Example Zendesk Chat integration app:

{  "name": "WordPress",  "author": {    "name": "Zendesk",    "email": "[email protected]",    "url": ""  },  "location": {    "chat": {    }  },  "defaultLocale": "en",  "marketingOnly": true,  "private": false}

Example Zendesk Sell integration app:

{  "name": "WordPress",  "author": {    "name": "Zendesk",    "email": "[email protected]",    "url": ""  },  "location": {    "sell": {    }  },  "defaultLocale": "en",  "marketingOnly": true,  "private": false}

Example multi-product integration app:

{  "name": "WordPress",  "author": {    "name": "Zendesk",    "email": "[email protected]",    "url": ""  },  "location": {    "support": {    },    "chat": {    }  },  "defaultLocale": "en",  "marketingOnly": true,  "private": false}


If your app uses OAuth to make API requests to a third-party product, you must specify the details using this property and add a parameter of type "oauth".

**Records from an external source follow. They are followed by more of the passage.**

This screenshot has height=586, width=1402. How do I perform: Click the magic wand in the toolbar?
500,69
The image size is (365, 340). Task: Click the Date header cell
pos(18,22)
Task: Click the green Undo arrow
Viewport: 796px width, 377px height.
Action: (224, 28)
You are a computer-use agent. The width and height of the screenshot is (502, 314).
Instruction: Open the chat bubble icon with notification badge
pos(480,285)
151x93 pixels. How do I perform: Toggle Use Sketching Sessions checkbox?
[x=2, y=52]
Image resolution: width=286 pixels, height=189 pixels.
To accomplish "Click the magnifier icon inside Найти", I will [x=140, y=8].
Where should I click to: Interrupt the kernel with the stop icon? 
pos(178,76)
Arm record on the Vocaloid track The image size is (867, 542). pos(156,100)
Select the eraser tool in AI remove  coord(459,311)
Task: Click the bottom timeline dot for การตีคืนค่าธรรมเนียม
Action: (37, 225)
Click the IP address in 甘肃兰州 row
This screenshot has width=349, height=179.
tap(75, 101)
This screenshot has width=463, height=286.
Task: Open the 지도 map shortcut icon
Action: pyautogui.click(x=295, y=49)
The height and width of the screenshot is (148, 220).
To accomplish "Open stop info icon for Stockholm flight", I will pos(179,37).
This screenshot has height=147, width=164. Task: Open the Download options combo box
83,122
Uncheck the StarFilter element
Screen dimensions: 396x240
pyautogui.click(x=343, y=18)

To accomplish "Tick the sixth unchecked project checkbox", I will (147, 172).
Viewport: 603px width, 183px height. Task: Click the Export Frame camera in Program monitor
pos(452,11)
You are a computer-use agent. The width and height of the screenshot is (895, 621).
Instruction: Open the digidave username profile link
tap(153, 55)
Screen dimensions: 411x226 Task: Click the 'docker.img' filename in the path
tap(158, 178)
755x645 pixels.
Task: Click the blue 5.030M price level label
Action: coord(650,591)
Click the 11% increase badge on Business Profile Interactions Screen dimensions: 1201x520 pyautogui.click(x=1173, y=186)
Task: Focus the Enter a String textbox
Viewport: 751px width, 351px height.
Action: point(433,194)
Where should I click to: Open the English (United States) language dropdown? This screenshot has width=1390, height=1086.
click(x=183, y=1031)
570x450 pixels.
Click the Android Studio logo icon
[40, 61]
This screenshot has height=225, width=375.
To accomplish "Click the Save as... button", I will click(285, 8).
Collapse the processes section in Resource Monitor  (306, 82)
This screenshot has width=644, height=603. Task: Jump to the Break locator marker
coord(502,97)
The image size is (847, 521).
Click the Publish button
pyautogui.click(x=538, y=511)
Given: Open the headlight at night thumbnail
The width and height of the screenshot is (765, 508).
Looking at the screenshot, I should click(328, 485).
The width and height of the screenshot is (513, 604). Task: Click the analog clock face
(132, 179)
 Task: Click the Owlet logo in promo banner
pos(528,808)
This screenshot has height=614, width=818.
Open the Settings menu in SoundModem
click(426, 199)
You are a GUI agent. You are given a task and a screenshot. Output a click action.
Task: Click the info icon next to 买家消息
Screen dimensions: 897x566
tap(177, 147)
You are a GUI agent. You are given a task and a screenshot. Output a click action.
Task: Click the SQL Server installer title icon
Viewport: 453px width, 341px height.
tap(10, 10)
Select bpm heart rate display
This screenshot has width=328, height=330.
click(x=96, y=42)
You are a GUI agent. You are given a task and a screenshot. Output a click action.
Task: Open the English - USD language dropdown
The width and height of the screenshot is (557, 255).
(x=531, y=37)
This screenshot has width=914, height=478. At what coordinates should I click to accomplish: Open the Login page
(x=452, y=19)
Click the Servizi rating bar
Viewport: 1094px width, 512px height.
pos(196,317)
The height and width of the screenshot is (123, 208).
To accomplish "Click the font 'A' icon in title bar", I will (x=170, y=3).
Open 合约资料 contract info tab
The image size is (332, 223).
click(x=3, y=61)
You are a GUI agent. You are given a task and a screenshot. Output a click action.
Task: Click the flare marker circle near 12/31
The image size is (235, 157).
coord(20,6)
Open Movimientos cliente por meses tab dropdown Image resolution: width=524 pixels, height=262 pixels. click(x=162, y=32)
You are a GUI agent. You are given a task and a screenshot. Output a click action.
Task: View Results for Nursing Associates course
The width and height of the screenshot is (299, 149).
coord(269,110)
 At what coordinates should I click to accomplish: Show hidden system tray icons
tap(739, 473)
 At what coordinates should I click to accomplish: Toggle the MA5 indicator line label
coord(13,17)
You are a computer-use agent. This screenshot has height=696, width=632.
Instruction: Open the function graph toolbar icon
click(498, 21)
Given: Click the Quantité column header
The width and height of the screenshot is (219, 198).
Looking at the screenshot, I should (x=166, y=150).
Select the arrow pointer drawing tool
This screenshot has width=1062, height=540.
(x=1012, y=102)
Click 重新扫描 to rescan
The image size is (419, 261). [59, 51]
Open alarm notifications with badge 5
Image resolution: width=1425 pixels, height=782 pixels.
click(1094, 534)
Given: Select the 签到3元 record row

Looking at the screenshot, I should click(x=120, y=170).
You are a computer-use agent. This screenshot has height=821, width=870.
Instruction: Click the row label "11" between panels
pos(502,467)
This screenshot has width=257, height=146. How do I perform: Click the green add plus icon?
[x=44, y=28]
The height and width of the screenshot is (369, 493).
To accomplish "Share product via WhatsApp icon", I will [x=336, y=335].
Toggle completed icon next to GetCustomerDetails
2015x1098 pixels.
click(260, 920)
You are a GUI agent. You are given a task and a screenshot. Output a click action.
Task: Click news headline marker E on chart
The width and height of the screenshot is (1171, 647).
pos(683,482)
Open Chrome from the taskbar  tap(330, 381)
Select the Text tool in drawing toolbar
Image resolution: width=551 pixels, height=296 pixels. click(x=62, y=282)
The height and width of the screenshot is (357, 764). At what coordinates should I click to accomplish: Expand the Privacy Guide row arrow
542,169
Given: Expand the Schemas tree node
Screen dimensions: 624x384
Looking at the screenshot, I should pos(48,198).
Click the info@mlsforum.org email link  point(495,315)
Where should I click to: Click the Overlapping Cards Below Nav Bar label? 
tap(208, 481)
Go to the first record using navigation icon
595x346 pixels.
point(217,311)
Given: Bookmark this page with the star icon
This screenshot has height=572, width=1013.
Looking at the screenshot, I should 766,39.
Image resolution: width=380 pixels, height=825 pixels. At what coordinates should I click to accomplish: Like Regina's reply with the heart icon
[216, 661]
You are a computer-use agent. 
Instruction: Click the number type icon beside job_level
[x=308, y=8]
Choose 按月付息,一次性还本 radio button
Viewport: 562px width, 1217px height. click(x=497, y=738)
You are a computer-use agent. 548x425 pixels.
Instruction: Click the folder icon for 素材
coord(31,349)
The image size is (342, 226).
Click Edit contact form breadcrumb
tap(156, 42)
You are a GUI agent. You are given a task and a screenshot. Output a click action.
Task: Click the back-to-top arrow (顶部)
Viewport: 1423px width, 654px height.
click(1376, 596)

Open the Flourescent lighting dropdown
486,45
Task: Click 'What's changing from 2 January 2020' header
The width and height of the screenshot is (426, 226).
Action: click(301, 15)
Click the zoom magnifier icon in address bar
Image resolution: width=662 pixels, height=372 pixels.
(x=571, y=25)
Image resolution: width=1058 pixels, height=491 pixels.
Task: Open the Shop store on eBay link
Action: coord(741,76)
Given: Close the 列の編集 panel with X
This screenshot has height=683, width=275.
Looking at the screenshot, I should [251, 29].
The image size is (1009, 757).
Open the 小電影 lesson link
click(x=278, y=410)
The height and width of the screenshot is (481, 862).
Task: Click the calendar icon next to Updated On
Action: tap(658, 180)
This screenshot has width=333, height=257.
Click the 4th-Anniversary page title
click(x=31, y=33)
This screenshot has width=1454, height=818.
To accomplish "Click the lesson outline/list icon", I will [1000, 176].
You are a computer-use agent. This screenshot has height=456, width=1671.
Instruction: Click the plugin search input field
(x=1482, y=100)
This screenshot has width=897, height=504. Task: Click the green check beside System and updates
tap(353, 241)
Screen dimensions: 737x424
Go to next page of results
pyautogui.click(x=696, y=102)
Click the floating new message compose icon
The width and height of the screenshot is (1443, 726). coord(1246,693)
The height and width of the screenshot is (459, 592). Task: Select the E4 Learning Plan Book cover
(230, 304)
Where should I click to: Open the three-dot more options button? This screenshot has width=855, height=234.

If this property is specified, users will go through the OAuth authentication flow during installation of the app.

You can then use the parameter to access the OAuth access token in your app code. See Managing third-party OAuth access tokens.

  • client_id - Required.
  • client_secret - Required.
  • authorize_uri - Required. You can use {{oauth_url_subdomain}} as a placeholder if the user's subdomain is required. The user will be asked to enter a subdomain during the OAuth authentication flow.
  • access_token_uri - Required. You can use {{oauth_url_subdomain}} as a placeholder if the user's subdomain is required. The user will be asked to enter a subdomain during the OAuth authentication flow.
  • scope - Optional.

Note: This feature cannot be used to make API requests using OAuth to other Zendesk Support instances or other brands within an instance. The proxy layer does not allow access to other Zendesk instances.